Son enfance privilégiée, même s’il a connu des années de galère lors du divorce de ses parents, son statut de jeune père de trois enfants, la maturité, sans compter sa spiritualité, tout l’éloigne de l’univers violent décrit et glorifié par d’autres artistes rap. « J’expose des injustices, je parle des problèmes vécus partout dans le monde, mais je n’ai pas eu une enfance dans les ghettos, et je ne peux pas vanter des choses que je n’approuve pas. Je ne peux pas inciter à la drogue, au meurtre… Mon exemple est Gandhi, qui a su tenir tête au pouvoir avec son côté humain. Par contre, je n’ai pas l’impression que l’humanité progresse. Je fais des constats, mais je n’ai pas la solution. »

Ambivalent, ZPN? Indéniable, par exemple lorsqu’il dit dans sa chanson « Il y a trop d’artistes » : « Désolé, j’suis allergique aux costumes cravates », alors même que la pochette et le livret de l’album le montrent avec une allure très chic, en costume cravate. La clé de ce paradoxe est peut-être dans son ambition de devenir un jour homme d’affaires : « Mon objectif serait d’avoir une maison de disques pour les rappeurs de ma région. Il y en a beaucoup qui ont du talent, et j’aimerais maintenir la culture du hip hop chez nous. »

Conscient que la vie est brève, le trentenaire veut aussi consacrer son énergie à quelque chose en lequel il croit, comme l’amour, particulièrement de ses enfants (voir son émouvant « Le temps passe », où on peut entendre son petit Makya, âgé de cinq ans), des femmes (« Pour la femme »), ou de tous ceux qui souffrent (« Que Dieu bénisse »).

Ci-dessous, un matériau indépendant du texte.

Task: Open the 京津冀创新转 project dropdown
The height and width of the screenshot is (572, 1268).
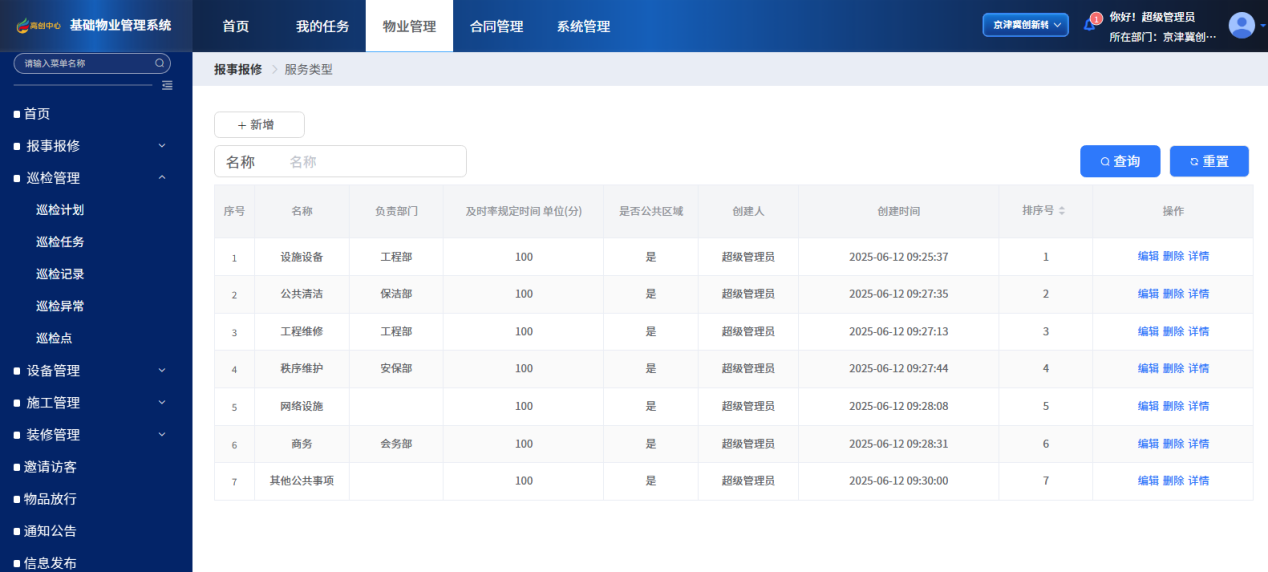Action: pos(1025,25)
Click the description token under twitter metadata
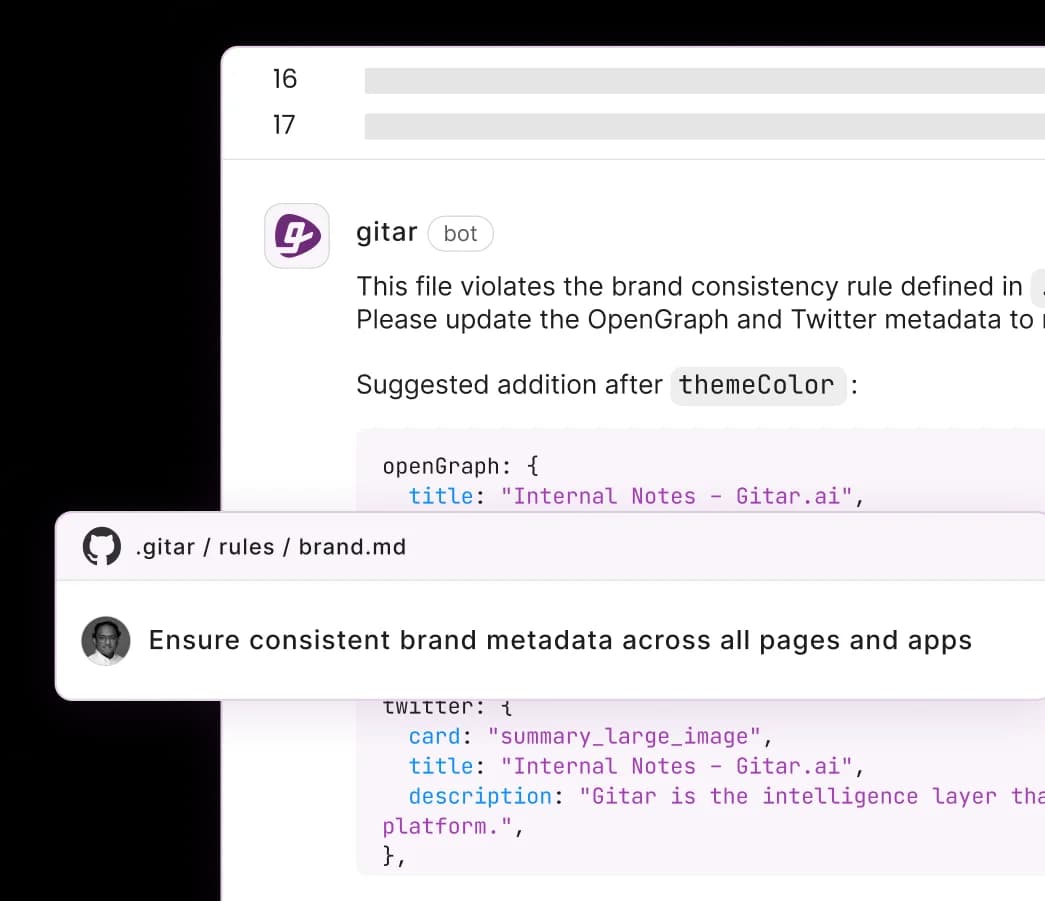Image resolution: width=1045 pixels, height=901 pixels. click(x=479, y=796)
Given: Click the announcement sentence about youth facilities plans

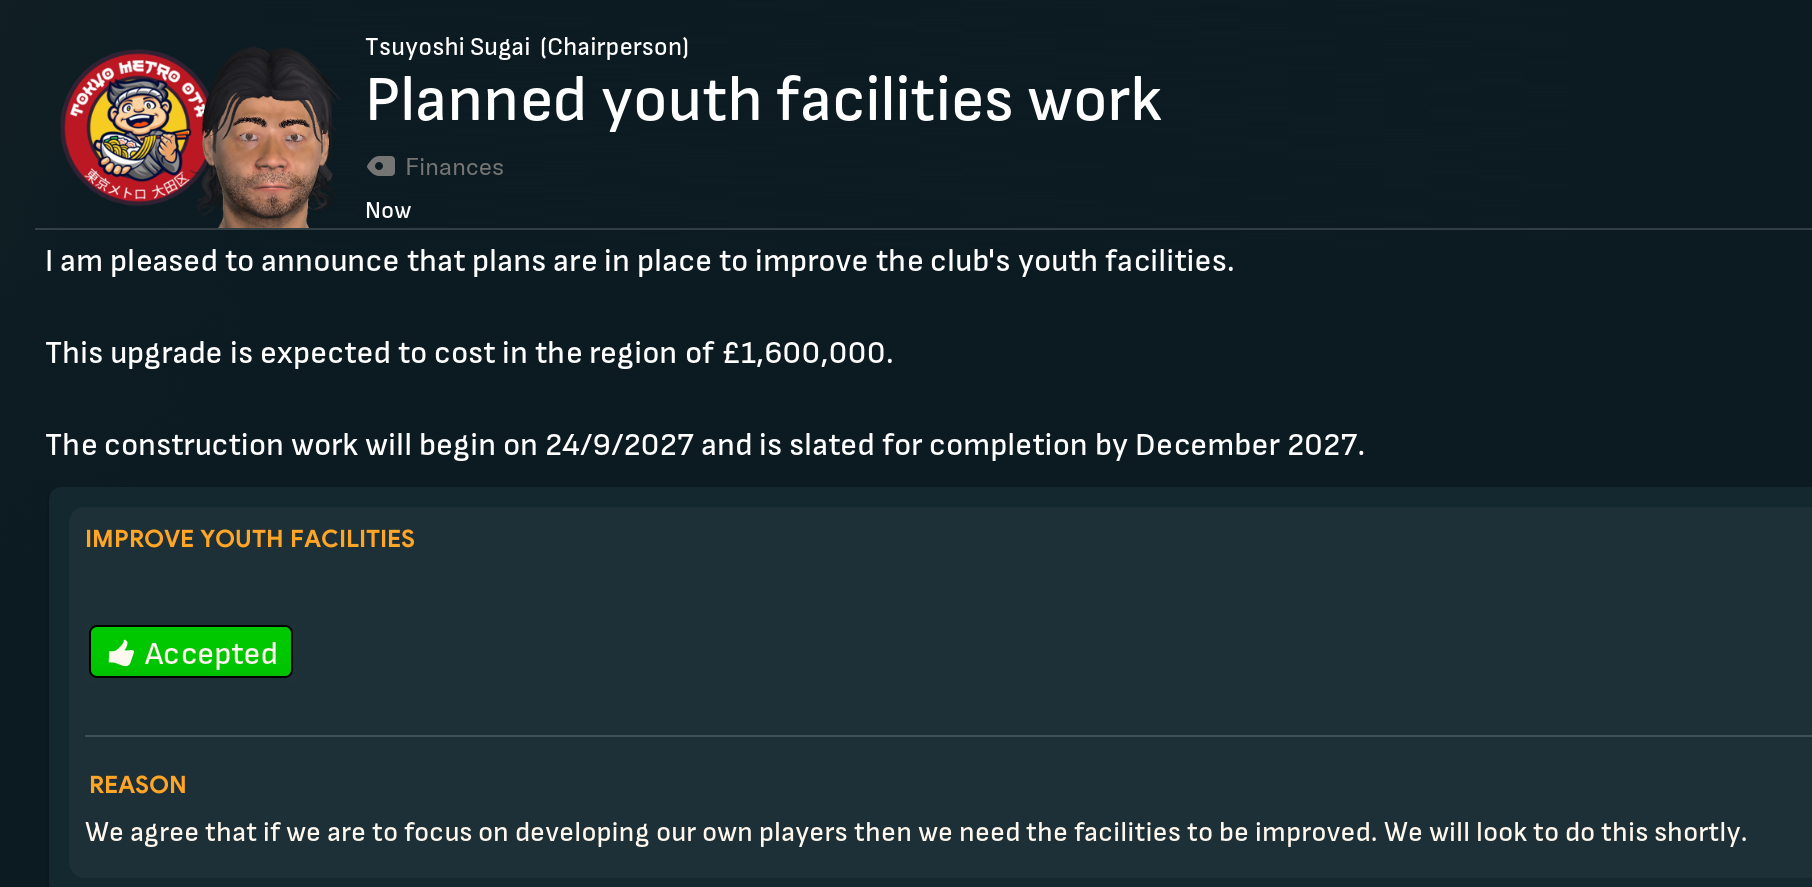Looking at the screenshot, I should tap(639, 261).
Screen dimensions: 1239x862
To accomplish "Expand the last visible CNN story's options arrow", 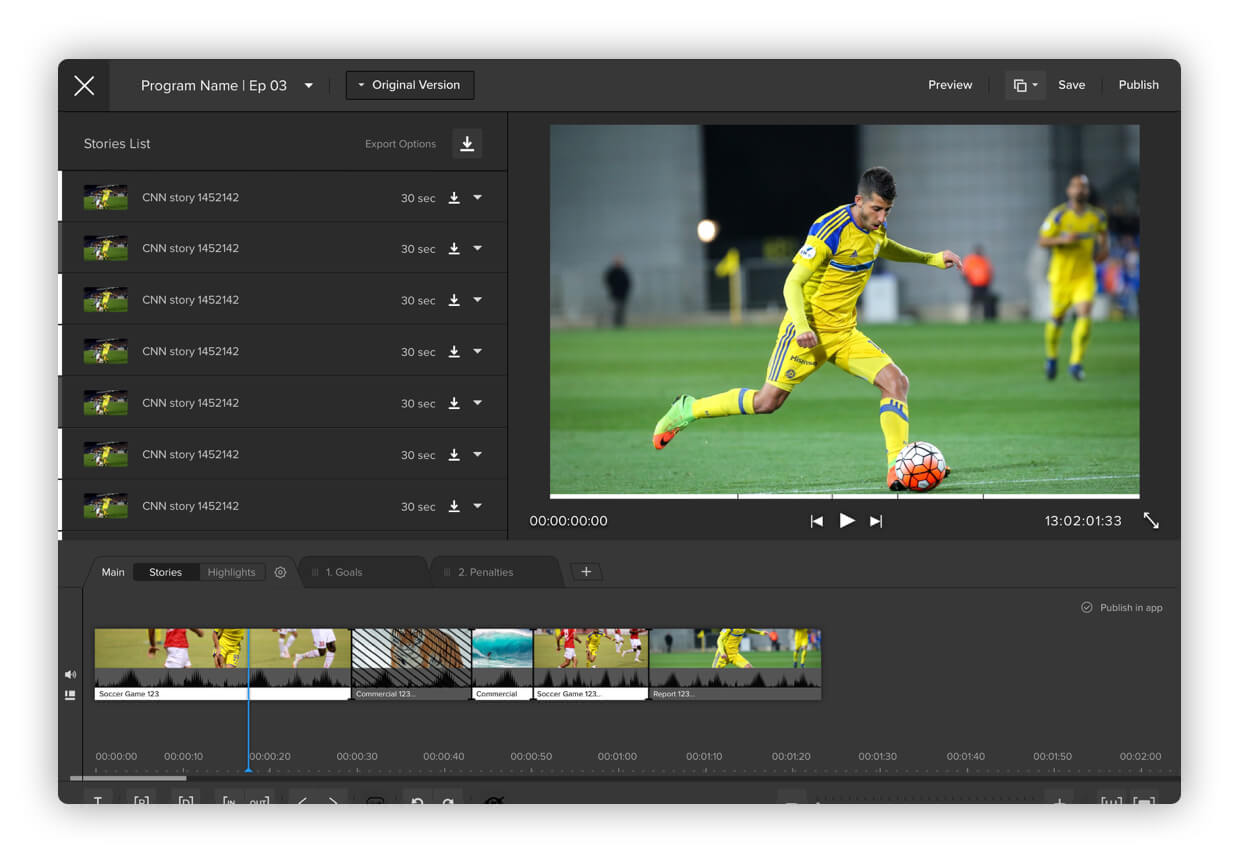I will click(478, 506).
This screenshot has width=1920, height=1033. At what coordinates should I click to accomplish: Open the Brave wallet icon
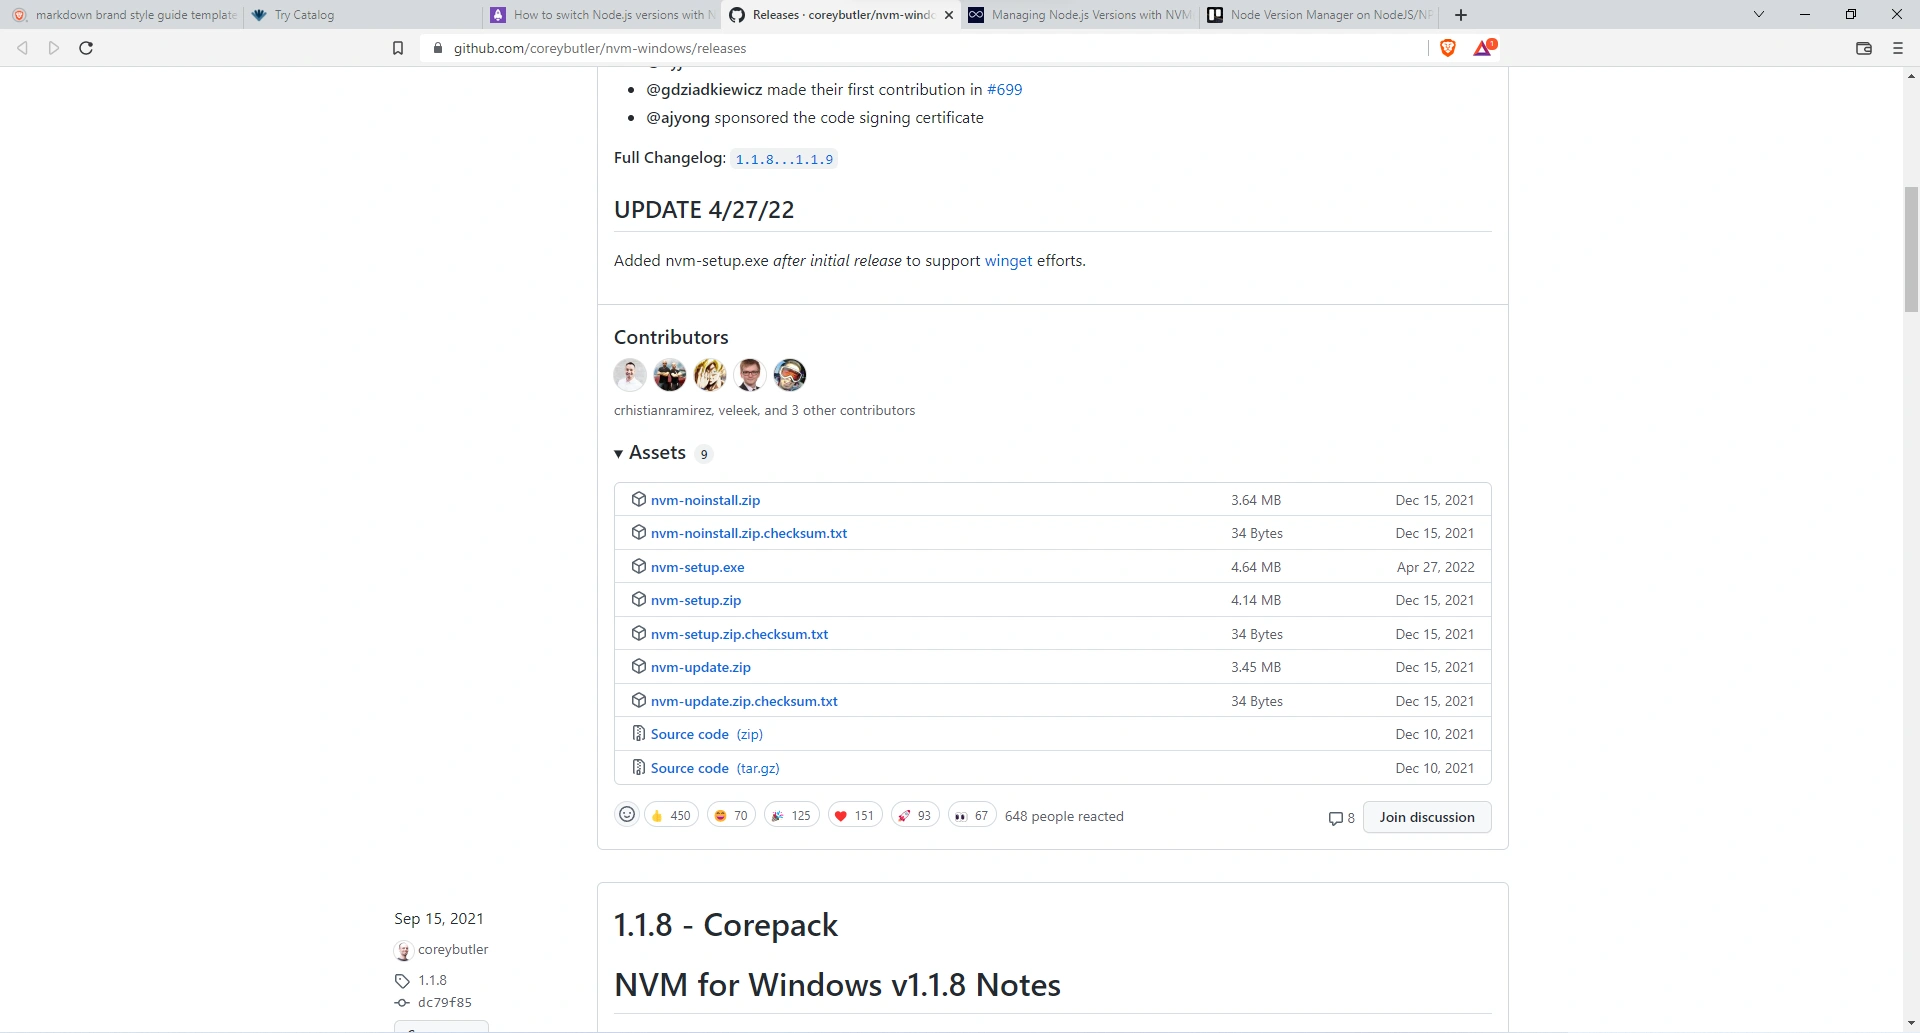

Pas étonnant que ZPN soit si populaire dans le circuit franco-ontarien des centres culturels et écoles secondaires, où des centaines de jeunes et moins jeunes pourront l’applaudir cet automne. Et même si les marchés québécois et européen sont plus encombrés – et donc plus difficiles à percer – le rappeur n’en est pas découragé. « Je me disais en écrivant cet album que ce serait mon dernier. Mais j’ai encore des chansons en moi. » Et l’attitude qu’il faut pour les faire voyager… en première classe!